BioCentriq has completed the construction of a state-of-the-art GMP-ready clinical manufacturing facility in South Brunswick, New Jersey, the CDMO announced.
BioCentriq — first fully cGMP cell and gene therapy contract development and clinical manufacturing center located on a university campus in the U.S. — says the expansion provides capacity to accommodate a large spike in the demand for process development and clinical production of cell and gene therapies moving from bench to clinic. The new 9000-square foot facility is adjacent to its existing pilot plant and includes all the supporting infrastructure and lab space to support the clinical manufacturing of allogeneic and autologous cell therapies and gene therapies.

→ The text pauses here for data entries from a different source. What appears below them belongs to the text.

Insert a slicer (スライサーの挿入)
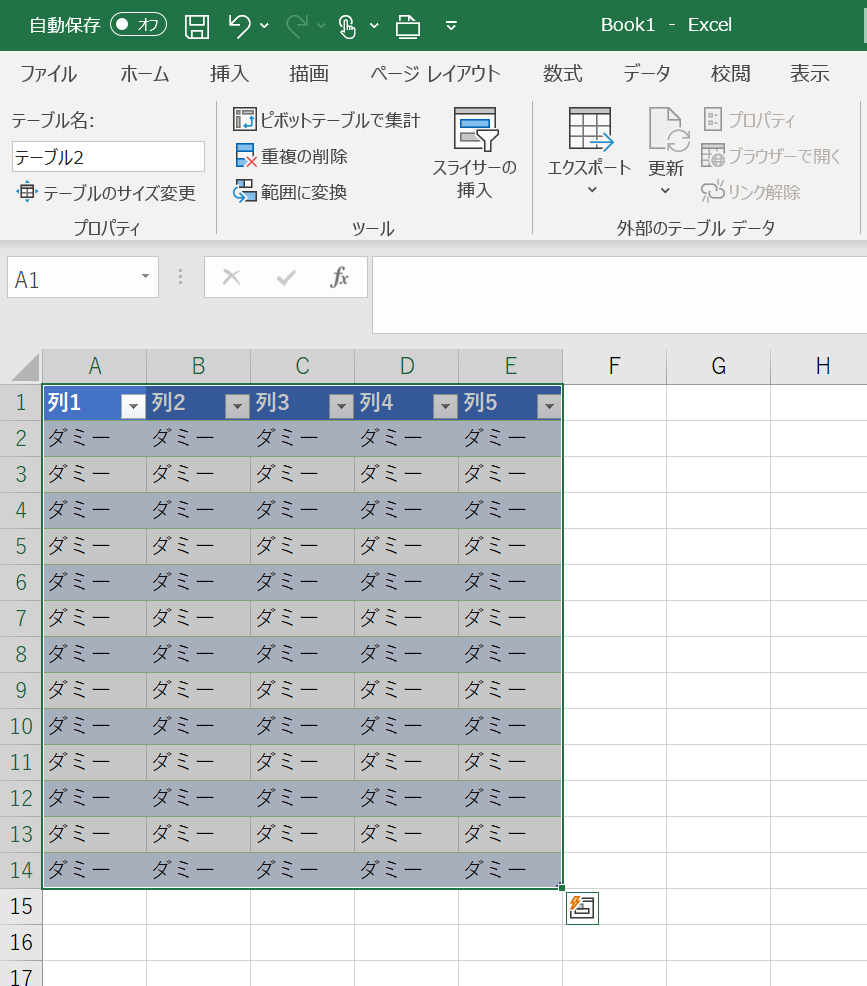Image resolution: width=867 pixels, height=986 pixels. [x=474, y=153]
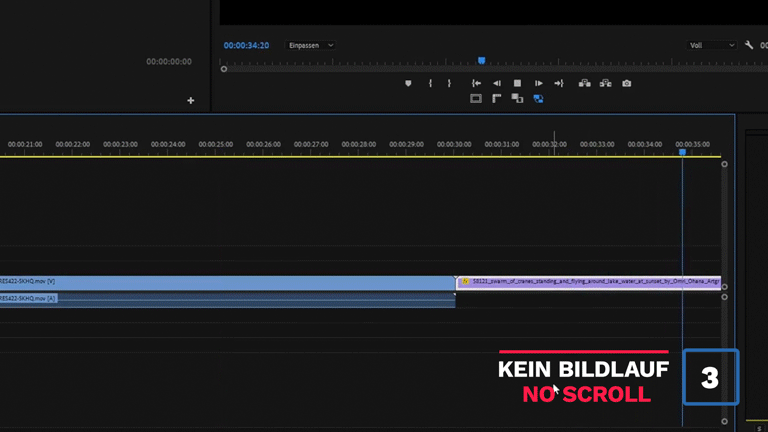Export frame with the camera icon

coord(627,83)
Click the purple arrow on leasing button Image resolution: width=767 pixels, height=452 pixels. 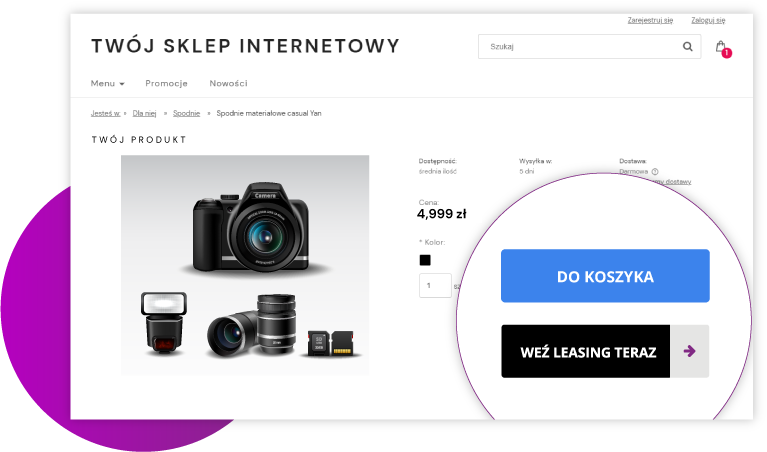(x=689, y=351)
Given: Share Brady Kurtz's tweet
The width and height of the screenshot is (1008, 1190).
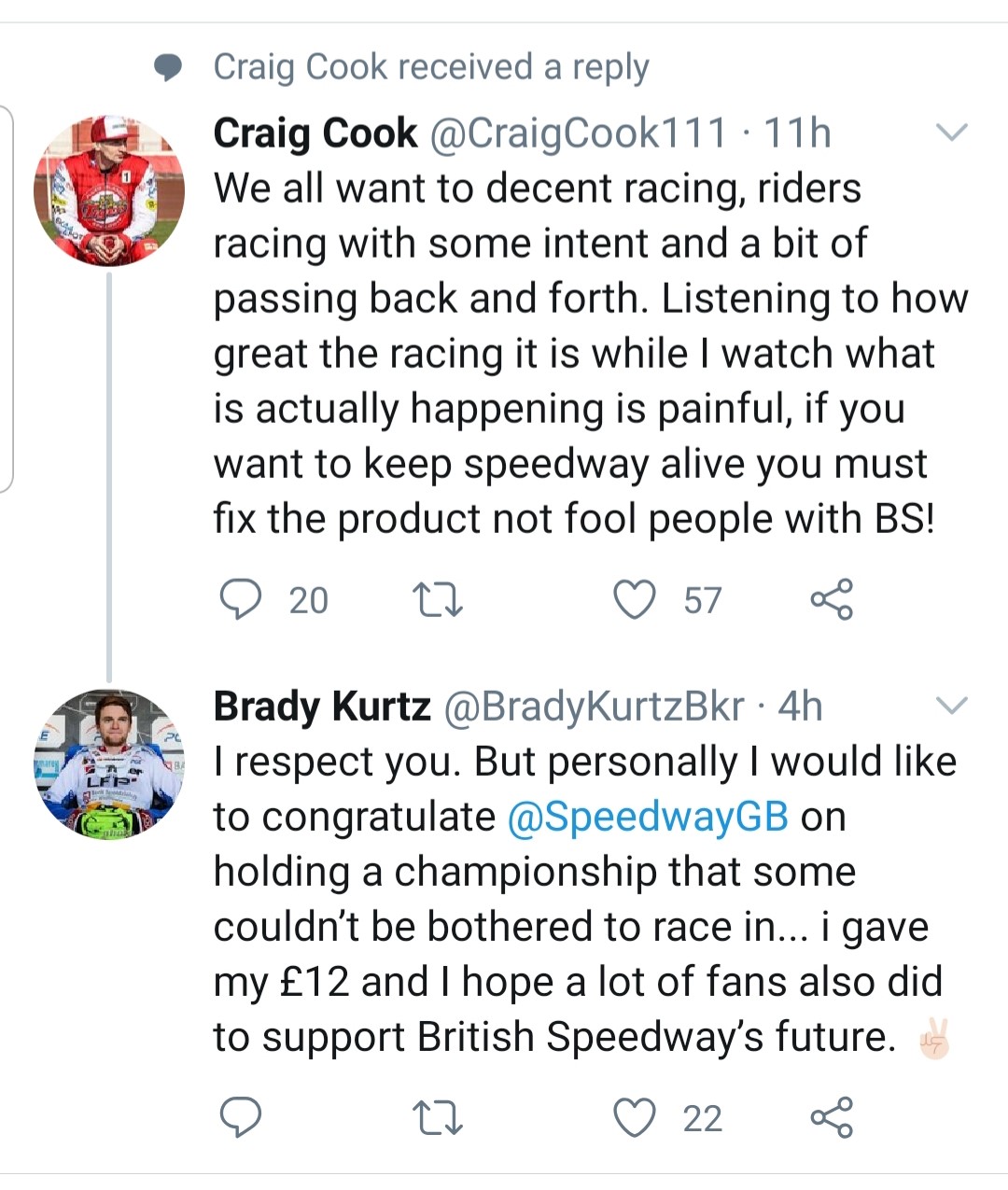Looking at the screenshot, I should (832, 1117).
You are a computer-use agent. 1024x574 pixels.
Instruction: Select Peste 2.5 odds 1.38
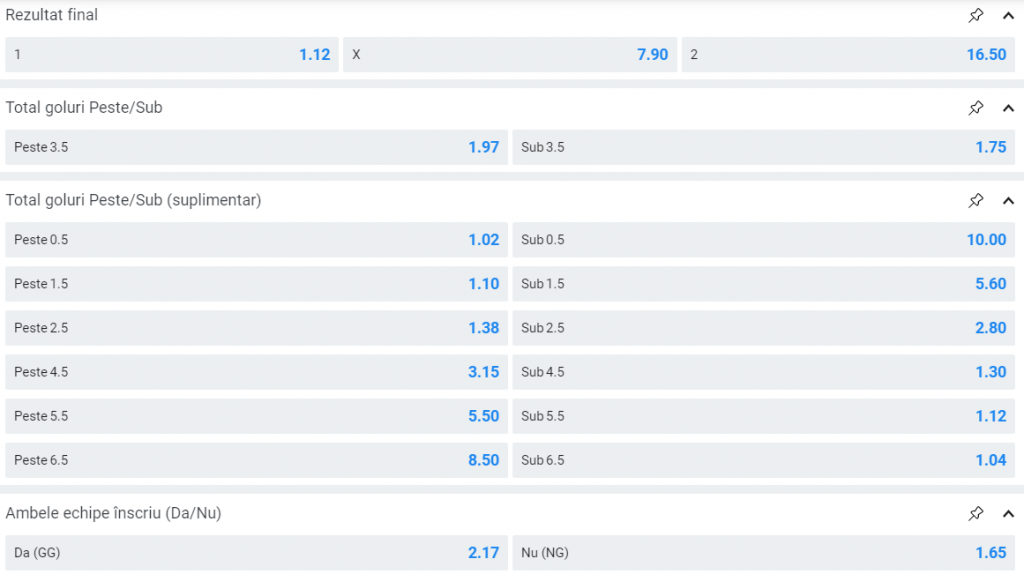point(256,328)
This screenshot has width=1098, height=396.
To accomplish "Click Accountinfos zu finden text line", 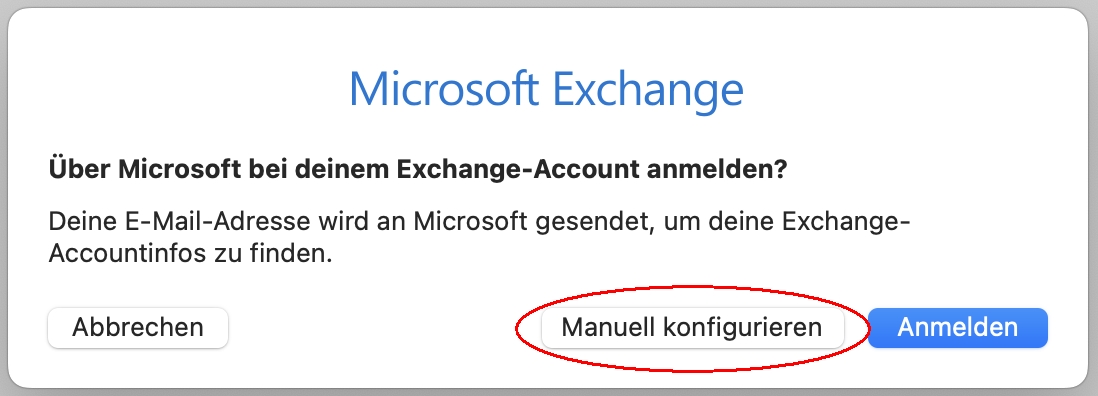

Due to the COVID-19 pandemic, much of the industry’s manufacturing capacity has been re-directed to vaccine production. These capacity constraints are occurring at a time when the industry is experiencing exponential growth in the development of personalized medicines.
“This expansion of our clinical production capacity allows us to meet the demands of our clients,” stated Haro Hartounian, SVP and General Manager of BioCentriq. “We understand the myriad of challenges our clients face when they are optimizing and scaling up their processes to prepare for clinical manufacturing. Our team’s cumulative expertise in process development and GMP manufacturing enables us to meet the growing demand in this space.”
Initial projects will get underway in early fall, after validation and commissioning of the facility.